Dwie największe gospodarki świata poszły na początku roku w przeciwnych kierunkach. W styczniu amerykańskie przedsiębiorstwa, zgłosiły dalsze spadki aktywności, podczas gdy strefa euro odnotowała niewielki wzrost. Ożywienie w Europie obudziło w ekspertach nadzieję, że gospodarka światowa może uniknąć recesji.
Tempo kurczenia się amerykańskich firm, nieco wyhamowało na początku tego roku, co przez wielu analityków jest odbierane, jako pozytywny sygnał związany ze spadkiem inflacji oraz utrzymującym się w wielu dziedzinach popytem. Nasilają się opinie, że gospodarka światowa może uniknąć grożącej jej recesji.
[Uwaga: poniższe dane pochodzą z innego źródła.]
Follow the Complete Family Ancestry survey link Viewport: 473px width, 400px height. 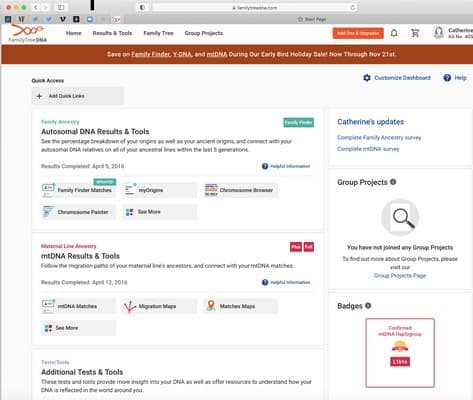[x=379, y=137]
Tym bardziej, że zagrożenie niedoborami energii w Europie oraz zależność od surowców energetycznych z Rosji znacznie się zmniejszyły. Jednak z drugiej strony zwraca się uwagę, że rosnąca gospodarka amerykańska oraz ponowne otwarcie się Chin, mogą wpłynąć na wzrosty cen ropy naftowej i gazu, co z kolei może odbić się niekorzystnie na światowym wzroście.
Wbrew podwyżkom stóp procentowych przez Rezerwę Federalną, co miało na celu schłodzenie gospodarki i opanowanie inflacji w ostatnich miesiącach amerykańska gospodarka nadal rosła.
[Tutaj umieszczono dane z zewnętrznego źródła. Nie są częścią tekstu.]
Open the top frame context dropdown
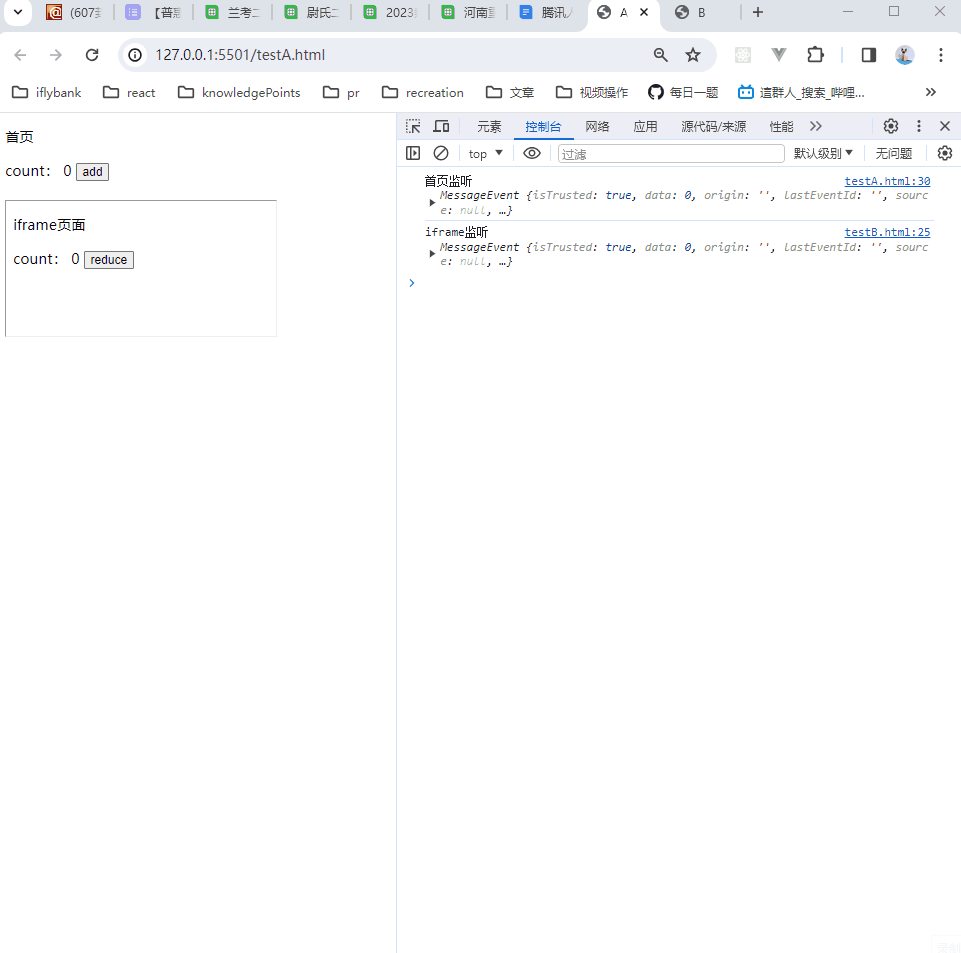This screenshot has height=953, width=961. [x=484, y=152]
Jeszcze do niedawna większość ekonomistów przewidywała, że strefa euro prawdopodobnie wejdzie w recesję w tym roku po tym, jak rachunki za energię wzrosły z powodu wojny na Ukrainie. Jednak, jak zauważa „The Wall Street Journal” połączenie łagodnej zimy, wysiłków na rzecz oszczędzania energii, działań rządów w celu znalezienia nowych dostawców gazu ziemnego i setek miliardów euro wsparcia fiskalnego wydaje się wspierać gospodarkę strefy euro. Zdaniem Chrisa Williamsona, główny ekonomista biznesowy w S&P Global Market Intelligence „stabilizacja gospodarki strefy euro na początku roku jest dowodem na to, że region ten może uniknąć recesji”.
Tymczasem na początku grudnia Chiny ograniczyły stosowanie polityki „zerowej tolerancji” dla pandemii, gwałtownie zmieniając kurs. Chociaż doprowadziło to do wzrostu liczby zakażeń i zgonów z powodu Covid-19, otworzyło również drzwi do gwałtownego odbicia w drugiej co do wielkości gospodarce świata, która w 2022 r. odnotowała najsłabszą ekonomiczną ekspansję od czterech dekad.
Jednak ponowne otwarcie Chin stanowi również ryzyko dla światowej gospodarki. Uwolnienie stłumionego popytu może spowodować wzrost cen ropy naftowej i innych surowców, co może ponownie wywrzeć presję na globalną inflację. To z kolei mogłoby zmusić banki centralne do utrzymywania wysokich stóp procentowych, co odbiłoby się na wzroście.